## [Task prompt]
Copy exactly the lines from the start of the data below through the one that carries "دانلود نرم افزار", and only those.

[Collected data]
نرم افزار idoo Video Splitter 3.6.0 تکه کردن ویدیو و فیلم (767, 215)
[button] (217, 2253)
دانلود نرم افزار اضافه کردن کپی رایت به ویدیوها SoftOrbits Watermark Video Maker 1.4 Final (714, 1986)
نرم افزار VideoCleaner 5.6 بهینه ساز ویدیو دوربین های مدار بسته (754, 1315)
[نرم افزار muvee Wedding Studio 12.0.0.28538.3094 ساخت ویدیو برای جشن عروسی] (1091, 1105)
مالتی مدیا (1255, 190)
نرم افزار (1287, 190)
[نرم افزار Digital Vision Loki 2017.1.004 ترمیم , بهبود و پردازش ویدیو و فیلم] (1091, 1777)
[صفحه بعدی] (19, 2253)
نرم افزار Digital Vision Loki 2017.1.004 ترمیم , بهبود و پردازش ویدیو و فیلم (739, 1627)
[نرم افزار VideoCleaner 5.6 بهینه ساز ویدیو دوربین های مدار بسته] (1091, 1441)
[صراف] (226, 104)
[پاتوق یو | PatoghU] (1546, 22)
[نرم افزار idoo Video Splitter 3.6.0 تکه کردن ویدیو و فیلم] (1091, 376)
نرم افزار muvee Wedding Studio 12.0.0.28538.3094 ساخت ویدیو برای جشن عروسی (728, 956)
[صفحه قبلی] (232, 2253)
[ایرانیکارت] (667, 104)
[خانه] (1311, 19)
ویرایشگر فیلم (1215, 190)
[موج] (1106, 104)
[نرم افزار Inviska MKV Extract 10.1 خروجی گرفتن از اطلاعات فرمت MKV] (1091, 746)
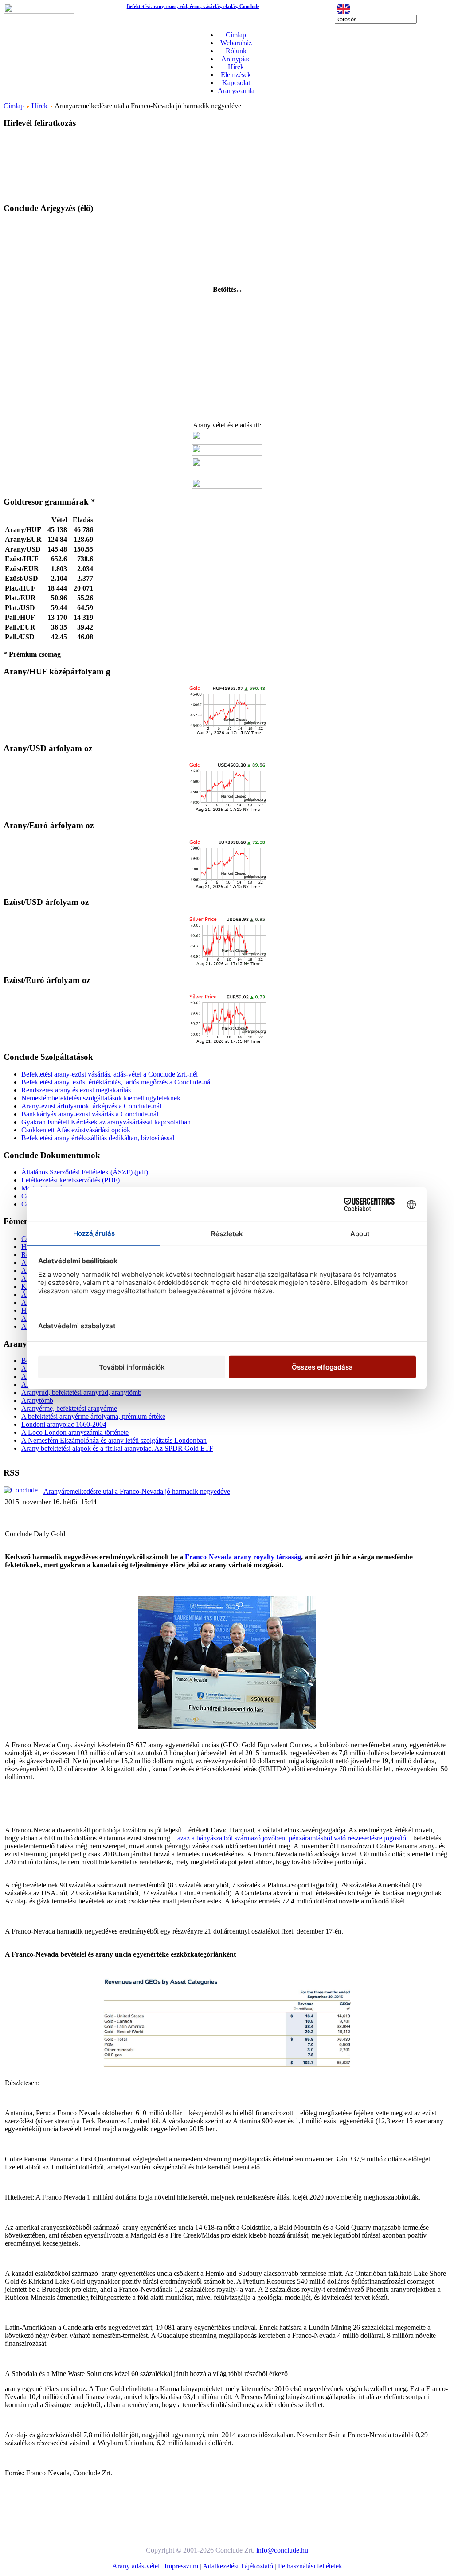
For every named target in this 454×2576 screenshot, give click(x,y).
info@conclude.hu (282, 2550)
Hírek (236, 66)
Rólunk (236, 51)
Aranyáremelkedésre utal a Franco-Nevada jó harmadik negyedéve (136, 1491)
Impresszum (181, 2566)
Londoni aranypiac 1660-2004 (63, 1424)
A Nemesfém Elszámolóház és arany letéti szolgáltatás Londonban (114, 1440)
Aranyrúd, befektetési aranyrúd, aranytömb (81, 1392)
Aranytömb (37, 1400)
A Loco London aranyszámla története (75, 1432)
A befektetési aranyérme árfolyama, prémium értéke (93, 1416)
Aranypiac (235, 59)
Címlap (236, 35)
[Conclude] (21, 1490)
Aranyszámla (236, 90)
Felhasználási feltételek (310, 2566)
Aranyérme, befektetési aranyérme (69, 1408)
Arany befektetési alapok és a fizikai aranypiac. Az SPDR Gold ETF (117, 1448)
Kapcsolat (236, 82)
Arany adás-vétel (136, 2566)
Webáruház (236, 43)
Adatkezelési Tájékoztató (238, 2566)
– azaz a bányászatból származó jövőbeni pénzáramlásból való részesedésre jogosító (289, 1838)
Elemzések (236, 74)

## [Exercise response]
نرم افزار idoo Video Splitter 3.6.0 تکه کردن ویدیو و فیلم (767, 215)
[button] (217, 2253)
دانلود نرم افزار اضافه کردن کپی رایت به ویدیوها SoftOrbits Watermark Video Maker 1.4 Final (714, 1986)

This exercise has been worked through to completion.